All this, while his daughter, Sandy, has been having sex with a man named Claude in France.
And Claude, that bastard, makes Sandy call him Daddy.
Imagine it.
Sandy on her back saying, “Harder, Daddy,” to a guy who isn’t her Daddy at all. That’s what Claude is into. Whips. Daddy-calling. Chains. Orgies. Perverted stuff. Abnormal.
And Sandy, that whore-of-a-daughter-who-hasn’t-come-to-visit-her-father, well she doesn’t seem to care. She just closes her eyes tight and calls Claude Daddy.
Claude’s a sculptor. Sandy would do anything to preserve the relationship, to mold it. It sounds cool to her to say she’s with a sculptor—to say she’s fucking a sculptor.
And poor John doesn’t know what’s going on with Sandy. He’s forgotten all about her. He’s forgotten about Gloria, too. Forgotten everything.
Becky places a tray in front of him: a cold grilled cheese, some steamed broccoli, an apple, and a container of milk.
And Becky says, “You know, John, you have a lovely daughter in Europe. Do you know?”
Becky doesn’t know if he knows. But, the way his eyes look through her, searching and lost, tells her that he has no clue.
“She’s pretty, like me,” Becky adds, lifting a framed picture of Sandy and Gloria—circa 1999—off the nightstand, and handing it to John. “Real pretty,” she says, looking at herself in the mirror to the side of John’s bed, straightening her ponytail.
She is. Sandy is pretty like Becky. Same cliché-azure eyes. Same blonde hair. Same pallid face with patches of strawberry skin. Pretty.
John takes the picture from Becky and looks at the girl. His girl. His Sandy. The girl he and Gloria made twenty-two-years-ago in a hotel room in Boston after a beer festival. A mistake. A mistake they didn’t eradicate. A mistake they kept.
But he doesn’t know the girls in the picture.
“Sandy,” Becky says, pointing at Sandy. She says, “your Sandy.”
Becky smiles.
She takes the picture out of John’s tremulous fingers, puts it back on the nightstand, and says, “She’s in Europe. She called yesterday. She spoke to you over the phone.”
Again, words without meaning.
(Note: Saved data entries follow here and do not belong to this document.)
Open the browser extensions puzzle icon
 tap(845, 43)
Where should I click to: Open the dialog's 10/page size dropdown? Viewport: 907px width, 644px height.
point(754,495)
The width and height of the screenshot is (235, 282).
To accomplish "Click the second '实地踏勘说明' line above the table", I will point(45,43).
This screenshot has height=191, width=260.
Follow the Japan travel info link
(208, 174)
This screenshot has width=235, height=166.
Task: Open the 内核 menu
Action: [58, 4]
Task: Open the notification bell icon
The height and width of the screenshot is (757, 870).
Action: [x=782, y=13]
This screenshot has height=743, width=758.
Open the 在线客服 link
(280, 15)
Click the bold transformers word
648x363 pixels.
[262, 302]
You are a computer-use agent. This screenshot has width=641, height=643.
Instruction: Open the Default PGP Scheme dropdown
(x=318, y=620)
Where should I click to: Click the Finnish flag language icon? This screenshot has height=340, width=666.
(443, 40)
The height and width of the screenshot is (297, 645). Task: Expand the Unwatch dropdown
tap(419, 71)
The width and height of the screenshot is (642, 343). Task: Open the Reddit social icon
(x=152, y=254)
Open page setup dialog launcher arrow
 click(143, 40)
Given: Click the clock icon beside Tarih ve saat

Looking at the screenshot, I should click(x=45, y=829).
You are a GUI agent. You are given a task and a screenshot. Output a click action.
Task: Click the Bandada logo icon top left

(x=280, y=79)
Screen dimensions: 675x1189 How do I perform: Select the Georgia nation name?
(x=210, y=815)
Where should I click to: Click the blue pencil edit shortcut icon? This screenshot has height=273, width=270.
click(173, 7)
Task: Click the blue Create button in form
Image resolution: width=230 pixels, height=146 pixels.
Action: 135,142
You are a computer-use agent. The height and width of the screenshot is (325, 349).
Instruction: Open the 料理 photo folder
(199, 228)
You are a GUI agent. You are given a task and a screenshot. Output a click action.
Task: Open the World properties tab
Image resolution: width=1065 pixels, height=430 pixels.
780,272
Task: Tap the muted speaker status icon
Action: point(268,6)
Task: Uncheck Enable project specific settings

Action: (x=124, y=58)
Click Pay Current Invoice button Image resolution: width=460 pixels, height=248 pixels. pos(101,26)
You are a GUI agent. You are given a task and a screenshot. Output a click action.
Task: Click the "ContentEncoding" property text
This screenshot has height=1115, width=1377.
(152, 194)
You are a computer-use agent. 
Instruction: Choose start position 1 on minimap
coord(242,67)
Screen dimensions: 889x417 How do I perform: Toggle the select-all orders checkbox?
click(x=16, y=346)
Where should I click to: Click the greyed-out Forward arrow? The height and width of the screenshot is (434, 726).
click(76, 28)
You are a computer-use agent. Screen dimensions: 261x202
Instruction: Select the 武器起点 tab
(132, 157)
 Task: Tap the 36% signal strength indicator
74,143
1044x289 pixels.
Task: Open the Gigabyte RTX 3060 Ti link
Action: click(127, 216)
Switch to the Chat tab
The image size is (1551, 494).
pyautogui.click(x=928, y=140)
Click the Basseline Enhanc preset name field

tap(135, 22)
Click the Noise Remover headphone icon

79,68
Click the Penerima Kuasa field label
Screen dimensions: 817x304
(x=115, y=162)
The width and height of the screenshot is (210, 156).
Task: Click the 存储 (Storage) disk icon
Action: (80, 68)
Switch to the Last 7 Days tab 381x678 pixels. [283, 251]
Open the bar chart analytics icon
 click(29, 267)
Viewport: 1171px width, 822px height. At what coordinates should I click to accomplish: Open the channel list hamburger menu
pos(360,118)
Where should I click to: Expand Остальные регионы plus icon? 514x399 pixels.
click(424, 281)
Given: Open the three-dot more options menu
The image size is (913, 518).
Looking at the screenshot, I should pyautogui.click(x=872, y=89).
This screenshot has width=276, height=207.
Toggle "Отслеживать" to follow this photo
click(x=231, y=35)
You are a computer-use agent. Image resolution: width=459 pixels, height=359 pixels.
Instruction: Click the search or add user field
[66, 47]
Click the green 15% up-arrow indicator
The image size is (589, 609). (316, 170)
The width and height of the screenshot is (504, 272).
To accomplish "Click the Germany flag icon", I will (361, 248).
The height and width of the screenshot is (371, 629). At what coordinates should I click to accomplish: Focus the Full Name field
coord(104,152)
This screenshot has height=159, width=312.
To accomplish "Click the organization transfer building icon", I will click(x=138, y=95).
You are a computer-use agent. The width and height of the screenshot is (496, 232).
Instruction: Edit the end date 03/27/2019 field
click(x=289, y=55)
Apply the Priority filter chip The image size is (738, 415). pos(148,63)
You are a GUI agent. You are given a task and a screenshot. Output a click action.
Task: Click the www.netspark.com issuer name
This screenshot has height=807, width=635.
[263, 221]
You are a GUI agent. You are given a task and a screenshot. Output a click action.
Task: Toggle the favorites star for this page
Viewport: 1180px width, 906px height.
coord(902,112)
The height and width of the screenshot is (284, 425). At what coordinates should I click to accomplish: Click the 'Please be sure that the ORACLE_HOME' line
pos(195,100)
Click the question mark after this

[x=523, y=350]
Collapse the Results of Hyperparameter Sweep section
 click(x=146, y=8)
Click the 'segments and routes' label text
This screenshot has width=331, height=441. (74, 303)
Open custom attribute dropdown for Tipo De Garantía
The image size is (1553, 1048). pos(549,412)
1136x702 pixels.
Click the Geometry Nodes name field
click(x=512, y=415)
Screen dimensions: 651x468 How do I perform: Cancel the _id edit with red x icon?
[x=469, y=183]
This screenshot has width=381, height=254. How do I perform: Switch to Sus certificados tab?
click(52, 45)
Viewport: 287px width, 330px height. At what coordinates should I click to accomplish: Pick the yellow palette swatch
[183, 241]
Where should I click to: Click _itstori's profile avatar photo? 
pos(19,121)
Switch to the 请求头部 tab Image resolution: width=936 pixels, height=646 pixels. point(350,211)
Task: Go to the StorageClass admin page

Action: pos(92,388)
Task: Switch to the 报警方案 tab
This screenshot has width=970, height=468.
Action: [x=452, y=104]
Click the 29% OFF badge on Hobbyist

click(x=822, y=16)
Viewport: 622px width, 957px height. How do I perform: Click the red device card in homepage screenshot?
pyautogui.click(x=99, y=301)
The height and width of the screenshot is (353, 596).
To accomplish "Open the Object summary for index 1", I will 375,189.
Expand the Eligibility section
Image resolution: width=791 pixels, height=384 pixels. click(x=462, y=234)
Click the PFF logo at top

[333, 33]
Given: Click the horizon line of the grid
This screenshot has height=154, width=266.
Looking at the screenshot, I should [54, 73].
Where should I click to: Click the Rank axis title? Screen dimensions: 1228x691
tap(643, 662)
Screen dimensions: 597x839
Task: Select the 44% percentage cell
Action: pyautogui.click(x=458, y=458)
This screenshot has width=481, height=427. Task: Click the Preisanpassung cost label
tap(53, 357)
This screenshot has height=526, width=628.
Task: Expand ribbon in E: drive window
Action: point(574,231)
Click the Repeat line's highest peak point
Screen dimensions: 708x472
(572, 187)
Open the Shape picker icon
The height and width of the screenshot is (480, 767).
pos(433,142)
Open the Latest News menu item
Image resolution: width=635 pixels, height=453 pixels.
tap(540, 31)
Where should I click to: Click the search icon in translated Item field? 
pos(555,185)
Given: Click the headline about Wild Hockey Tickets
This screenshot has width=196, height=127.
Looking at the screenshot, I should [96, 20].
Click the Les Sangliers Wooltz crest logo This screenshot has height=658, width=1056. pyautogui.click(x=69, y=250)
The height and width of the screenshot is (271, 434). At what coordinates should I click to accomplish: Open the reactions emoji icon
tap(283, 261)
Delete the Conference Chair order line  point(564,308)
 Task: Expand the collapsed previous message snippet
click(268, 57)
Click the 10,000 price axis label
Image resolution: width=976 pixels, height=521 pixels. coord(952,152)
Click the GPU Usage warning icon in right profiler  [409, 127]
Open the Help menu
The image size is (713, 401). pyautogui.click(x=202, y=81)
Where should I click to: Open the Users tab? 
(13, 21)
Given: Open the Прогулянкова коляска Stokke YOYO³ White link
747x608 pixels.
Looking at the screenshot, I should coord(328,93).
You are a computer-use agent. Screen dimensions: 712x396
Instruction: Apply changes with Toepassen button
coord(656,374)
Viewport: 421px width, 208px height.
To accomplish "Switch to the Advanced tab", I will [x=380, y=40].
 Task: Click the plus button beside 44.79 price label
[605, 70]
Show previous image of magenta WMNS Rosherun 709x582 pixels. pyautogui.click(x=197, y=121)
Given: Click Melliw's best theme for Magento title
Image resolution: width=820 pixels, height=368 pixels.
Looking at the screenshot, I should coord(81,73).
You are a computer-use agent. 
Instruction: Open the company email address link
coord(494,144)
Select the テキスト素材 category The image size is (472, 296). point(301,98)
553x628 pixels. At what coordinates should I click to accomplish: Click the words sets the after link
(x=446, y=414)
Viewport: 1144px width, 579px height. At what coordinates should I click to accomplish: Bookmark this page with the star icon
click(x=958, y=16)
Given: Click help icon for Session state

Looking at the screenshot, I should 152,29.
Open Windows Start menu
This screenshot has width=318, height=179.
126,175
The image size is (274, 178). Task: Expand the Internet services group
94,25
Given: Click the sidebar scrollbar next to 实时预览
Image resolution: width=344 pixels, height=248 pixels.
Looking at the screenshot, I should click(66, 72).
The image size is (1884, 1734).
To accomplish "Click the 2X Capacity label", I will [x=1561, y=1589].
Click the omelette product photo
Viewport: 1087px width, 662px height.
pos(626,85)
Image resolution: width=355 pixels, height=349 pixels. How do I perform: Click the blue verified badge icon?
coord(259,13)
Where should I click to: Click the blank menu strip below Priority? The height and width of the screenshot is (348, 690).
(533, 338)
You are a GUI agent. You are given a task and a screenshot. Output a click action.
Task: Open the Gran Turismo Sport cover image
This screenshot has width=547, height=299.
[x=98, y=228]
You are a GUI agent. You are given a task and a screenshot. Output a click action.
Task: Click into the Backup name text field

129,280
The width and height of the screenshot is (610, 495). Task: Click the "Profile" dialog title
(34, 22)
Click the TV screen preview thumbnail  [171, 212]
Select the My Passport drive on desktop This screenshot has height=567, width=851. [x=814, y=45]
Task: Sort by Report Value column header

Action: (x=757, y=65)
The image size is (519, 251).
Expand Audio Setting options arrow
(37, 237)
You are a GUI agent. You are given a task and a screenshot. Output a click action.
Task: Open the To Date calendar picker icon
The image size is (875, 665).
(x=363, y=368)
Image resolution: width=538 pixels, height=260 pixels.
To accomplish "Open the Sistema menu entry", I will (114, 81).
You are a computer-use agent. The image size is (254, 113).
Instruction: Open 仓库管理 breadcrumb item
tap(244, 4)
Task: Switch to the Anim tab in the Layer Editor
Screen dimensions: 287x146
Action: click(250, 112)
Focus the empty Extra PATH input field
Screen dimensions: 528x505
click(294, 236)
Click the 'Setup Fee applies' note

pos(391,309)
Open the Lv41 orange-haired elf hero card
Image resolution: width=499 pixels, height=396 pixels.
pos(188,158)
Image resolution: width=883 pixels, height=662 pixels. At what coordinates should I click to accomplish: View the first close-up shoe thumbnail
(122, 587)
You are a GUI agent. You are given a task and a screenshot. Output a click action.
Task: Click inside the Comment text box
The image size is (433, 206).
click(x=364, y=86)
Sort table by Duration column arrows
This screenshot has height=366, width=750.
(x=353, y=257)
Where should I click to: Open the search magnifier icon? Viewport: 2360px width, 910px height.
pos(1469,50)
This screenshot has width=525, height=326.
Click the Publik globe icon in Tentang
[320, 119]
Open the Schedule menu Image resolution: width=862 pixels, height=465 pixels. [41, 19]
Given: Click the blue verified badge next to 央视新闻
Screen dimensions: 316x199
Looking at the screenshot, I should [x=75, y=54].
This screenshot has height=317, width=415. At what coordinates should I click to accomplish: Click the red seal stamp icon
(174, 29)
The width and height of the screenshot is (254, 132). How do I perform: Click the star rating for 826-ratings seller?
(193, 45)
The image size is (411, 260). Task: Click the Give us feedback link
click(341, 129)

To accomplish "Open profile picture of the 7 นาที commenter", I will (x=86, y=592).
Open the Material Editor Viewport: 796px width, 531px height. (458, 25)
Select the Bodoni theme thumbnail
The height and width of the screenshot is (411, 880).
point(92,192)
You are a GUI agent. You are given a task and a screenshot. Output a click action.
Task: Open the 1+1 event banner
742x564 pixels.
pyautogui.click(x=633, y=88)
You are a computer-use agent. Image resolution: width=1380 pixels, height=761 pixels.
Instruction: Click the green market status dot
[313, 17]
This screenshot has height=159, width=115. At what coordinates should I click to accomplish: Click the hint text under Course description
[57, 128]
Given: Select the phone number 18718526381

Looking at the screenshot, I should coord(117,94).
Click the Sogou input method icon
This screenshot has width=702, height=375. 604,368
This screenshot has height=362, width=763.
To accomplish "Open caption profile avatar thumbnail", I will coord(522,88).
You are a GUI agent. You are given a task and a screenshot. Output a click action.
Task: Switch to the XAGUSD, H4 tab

Words that don’t register. Unintelligible. Meaningless.
“Europe,” Becky repeats.
Nothing.
John’s time-to-shine is over. His memory is gone. Sandy’s dead to him forever. Dead. Like him. Like the cigarettes in the ashtray. Like Gloria.
John eats the broccoli, chewing on the stems. He spits the head of the broccoli out, onto the tray. His eyes are engrossed by the images on the television screen. Images he can’t register. Just shapes and colors and flitting scenes without pith. People enunciating things his mind can’t process. Just dead words.
Becky leaves, closes the door lightly. She’s going to the bathroom to take a pregnancy test. She drank water and held in her pee all day. She is almost seething with the urge to emit it from her bladder.
And John keeps his eyes transfixed on the television screen.
Just looking.
Looking at things that mean nothing to a dead mind.
Things that simply mean nothing to him.